Brief Course Description

This course will introduce the student to the fundamentals of artificial intelligence including the following topics:

  1. Search
    • classical search
    • adversarial search
    • constraint satisfaction
  2. Bayes Networks
    • Probability refresher
    • Bayes Networks
    • Hidden Markov Models
  3. Decision making under uncertainty
    • Markov Decision Processes
    • Reinforcement Learning
  4. Machine learning
    • Logistic Regression
    • Support vector machine
    • Backpropogation
    • k-means clustering, expectation maximization
    • Dimensionality Reduction

The course schedule is subject to change. See the schedule tab above.

Textbook

Artificial Intelligence: A Modern Approach, 3rd Ed., Russell and Norvig

Prerequisites

CS 2800 and CS 3500. In particular, it will be very important for you to have a working knowledge of discrete math and probability.

Academic Integrity

Cheating and other acts of academic dishonesty will be referred to OSCCR (office of student conduct and conflict resolution). See this link.

Lateness Policy

Late assignments will be penalized by 10% for each day late. For example, if you turned in a perfect homework assignment two days late, you would receive an 80% instead of 100%.

Instruction Staff

Primary Instructor: Robert Platt ( r [dot] platt [at] neu [dot] edu )
Office hours: Fridays, 11-12, 208B West Village H, or by Appt.

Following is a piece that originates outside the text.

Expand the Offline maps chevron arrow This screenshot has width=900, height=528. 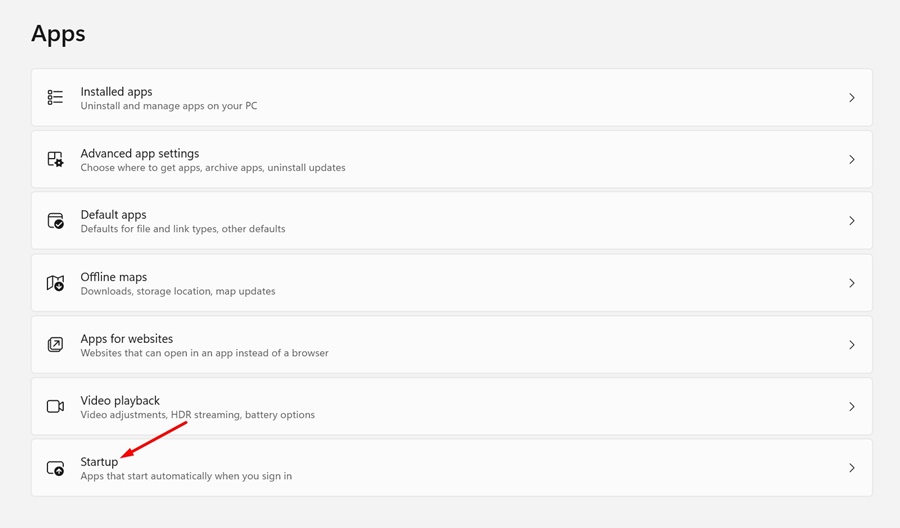click(852, 283)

TA: Di Sun, sundi@ccs.neu.edu
Office hours: Mondays, 2--4pm, 214 West Village H

TA: Siyong Ma, ma.s@husky.neu.edu
Office hours: Tuesdays, 2:30--4:30pm, 208 West Village H

Announcements

None

Work Load

Required course work includes:

  • 5 Programming assignments (45% of your grade)
  • 3 Homework assignments (15% of your grade)
  • In class quizzes (10% of your grade)
  • 1 Midterm exam (10% of your grade)
  • 1 Final exam (20% of your grade) (only applies to students of CS5100)
  • 1 Final project (20% of your grade) (only applies to students of CS4100)

In-class Quizzes

Most class periods will be divided up into multiple concept segments. At the beginning of each segment, I will lecture on a particular topic. Then, students will answer a few short quiz questions (handed out at the beginning of class). Then, we will discuss the answers to the quiz and students will have an opportunity to change their answers. I will collect all quizzes at the end of class. Essentially, these quizzes are a proxy for measuring in-class engagement. Anyone who pays attention in class should receive full credit on these quizzes.

Programming assignments

We will use the Pacman AI projects developed at UC Berkeley. (John DeNero (denero@cs.berkeley.edu) and Dan Klein (klein@cs.berkeley.edu). For more info, see http://inst.eecs.berkeley.edu/~cs188/pacman/home.html. Used with permission.) There will be five programming assignments. All programming assignments must be completed using Python and are due at midnight on the day indicated on the schedule.

Homework assignments

There will be three written homework assignments due on the day indicated on the schedule.

Final project

CS4100 students must complete a final project instead of the final exam. The amount of project work should be equivalent to approximately two programming assignments. If they want, students my work in pairs. See schedule for due dates.